Angel or the Angel as he has also been called is one of the founding members of the X-men in the comics and in the the third movie they use him as each movie tended to introduce several new characters. The movies differ a lot though from the continuity of the comics, which is inevitable as the movie uses a X-men team close to the period when the book became most popular in the late 70's and early 80's. In it's original run though X-men was not all that succesful a book and was actually cancelled at issue 93 and restarted at issue 94 several years later. The original team was Jean Grey (Marvel Girl), Angel, Cyclops, Beast and Iceman. They use all of them in the movies but Beast, Angel and Iceman are used in different ways. Iceman of course been de-aged to a teenager. Rogue is also de-aged somewhat as she is a woman in her early to mid twenties in the comic and was super-strong and could fly due to absorbing a character's powers permanetly. She's actually been remade to be a bit closer to the movie version recently.

[quote="AngryAtheist8, post:11, topic:243118"]
A simple Google search will also bring up numerous sites claiming Elvis is alive or that the Moon Landing was a fake.

[/quote]

Lame reponse. The claims made by "Elvis" web sites can be easily disproven. Not so for what I posted.

By the way, not all of us on the CAF site are crazy right-wingers who confuse the Republican Party with the Catholic Church.

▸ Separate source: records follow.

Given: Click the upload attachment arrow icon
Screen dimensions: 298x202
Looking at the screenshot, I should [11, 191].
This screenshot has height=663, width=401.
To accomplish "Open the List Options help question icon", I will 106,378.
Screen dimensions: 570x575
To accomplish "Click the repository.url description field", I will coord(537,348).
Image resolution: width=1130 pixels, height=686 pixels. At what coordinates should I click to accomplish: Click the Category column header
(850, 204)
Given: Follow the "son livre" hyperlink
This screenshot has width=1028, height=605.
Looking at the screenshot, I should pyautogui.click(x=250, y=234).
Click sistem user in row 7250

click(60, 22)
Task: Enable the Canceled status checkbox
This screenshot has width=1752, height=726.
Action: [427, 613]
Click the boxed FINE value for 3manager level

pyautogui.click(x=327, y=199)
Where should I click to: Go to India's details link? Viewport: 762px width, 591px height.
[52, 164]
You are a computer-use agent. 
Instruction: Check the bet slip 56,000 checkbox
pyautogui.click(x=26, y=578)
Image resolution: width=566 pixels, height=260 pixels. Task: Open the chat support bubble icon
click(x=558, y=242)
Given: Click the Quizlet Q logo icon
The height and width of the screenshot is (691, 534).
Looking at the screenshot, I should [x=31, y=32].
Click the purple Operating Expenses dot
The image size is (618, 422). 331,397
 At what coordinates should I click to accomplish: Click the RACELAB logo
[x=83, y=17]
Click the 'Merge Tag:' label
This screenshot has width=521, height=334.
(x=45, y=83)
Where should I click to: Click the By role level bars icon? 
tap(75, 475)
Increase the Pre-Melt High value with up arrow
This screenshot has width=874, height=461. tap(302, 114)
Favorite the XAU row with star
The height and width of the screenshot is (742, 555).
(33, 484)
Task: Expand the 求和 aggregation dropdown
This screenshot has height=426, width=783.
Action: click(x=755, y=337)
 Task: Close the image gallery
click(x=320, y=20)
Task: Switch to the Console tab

Stereotyping people because they suggested something negative about a movie you like is even worse.

In conclusion, if you're going to criticize something publicly, at least have the decency to learn something about it first.

These forums are for public discusson and suggesting ideas. At least have the decency to restrain your fanboy tendencies and not make dumb accusatons. I've seen all four movies and I've discussed the gay themes in it with a friend of mine who is a homsexual.